The Twilight Zone: Death Ship (1963)
Season 4, Episode 6
6/10
They'll Never Get That Crate Off The Ground.
1 April 2013
Warning: Spoilers
Three astronauts -- skipper Klugman, and Martin and Beir -- land their flying saucer on a planet with orders to collect any specimens of life they find. What they find is an exact replica of their own ship, crashed, and containing their own dead bodies.

This rather discomfits them. How can they be examining the wreck of their own ship, and how can they roll their own dead bodies around? Well, in fact, they don't know.

Captain Klugman guess that they've passed through some sort of time transmogrification or something and the crashed ship they're looking at is a vision of one possible future. There follows a sequence in which Martin and Beir each experience a hallucination or something in which they are reunited with some dead loved ones.

When Klugman snaps them out of it, he decides that his original hypothesis about crossing the equatorial time barrier was wrong. They're really being hypnotized by invisible beings who live on the planet, resent their presence, and don't want them to leave. No kidding, that's how Klugman's explanation works out.

The three men argue about this at some length, take off and land the ship again, and the crashed replica is still there. "Why not give it up, Captain," sobs Martin. "Can't you see we're all dead already?" Cut to the beginning of the episode, with the flying saucer approaching the planet and about to land for the first time.

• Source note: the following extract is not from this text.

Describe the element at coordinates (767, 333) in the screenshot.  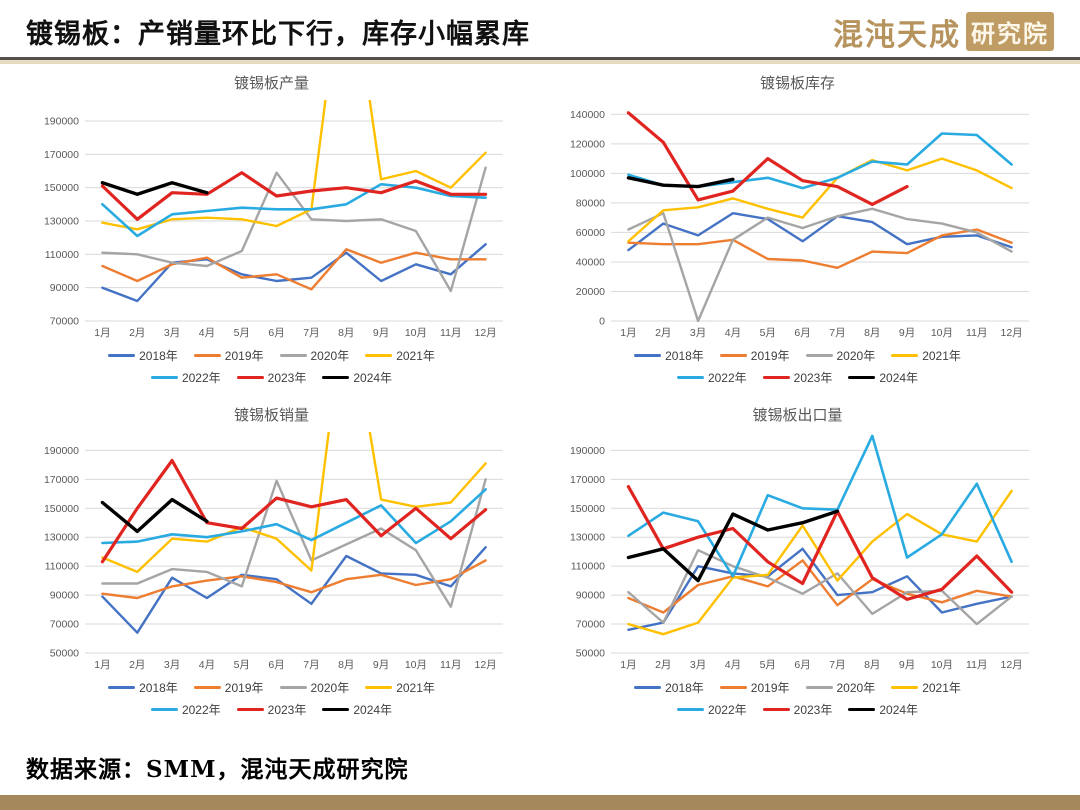
I see `x-tick-label: 5月` at that location.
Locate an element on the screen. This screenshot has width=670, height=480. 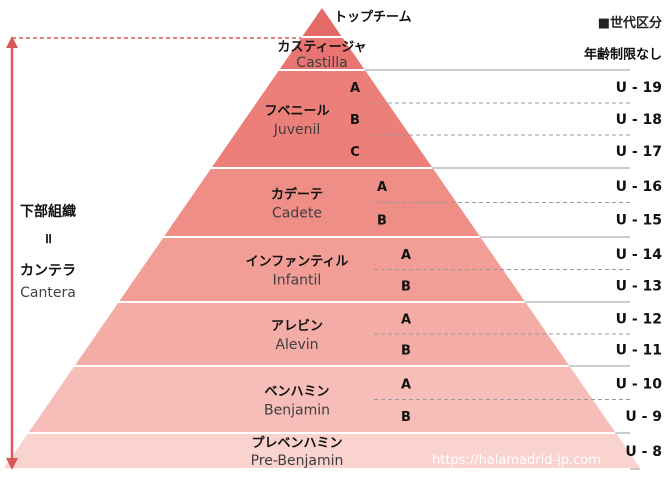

Maybe they'll do it "unto eternity," Rod Serling's narration informs us.

That's all well and good, except I don't know what they'll be doing unto eternity or why. Neither will you.

Beir is unconvincing but Klugman and Martin do decent jobs. The problem is that the story makes very little sense. Serling once observed that the show as perfect for a half-hour time slot and he was right, by and large. The story seems padded out and turgid at one hour. Some of the hour-long episodes were much better but this one is kneecapped by poor writing and a sort of slapdash quality to the production. It's supposed to be thirteen degrees below zero outside, yet the ship has its windows open and there are banana plants growing around it.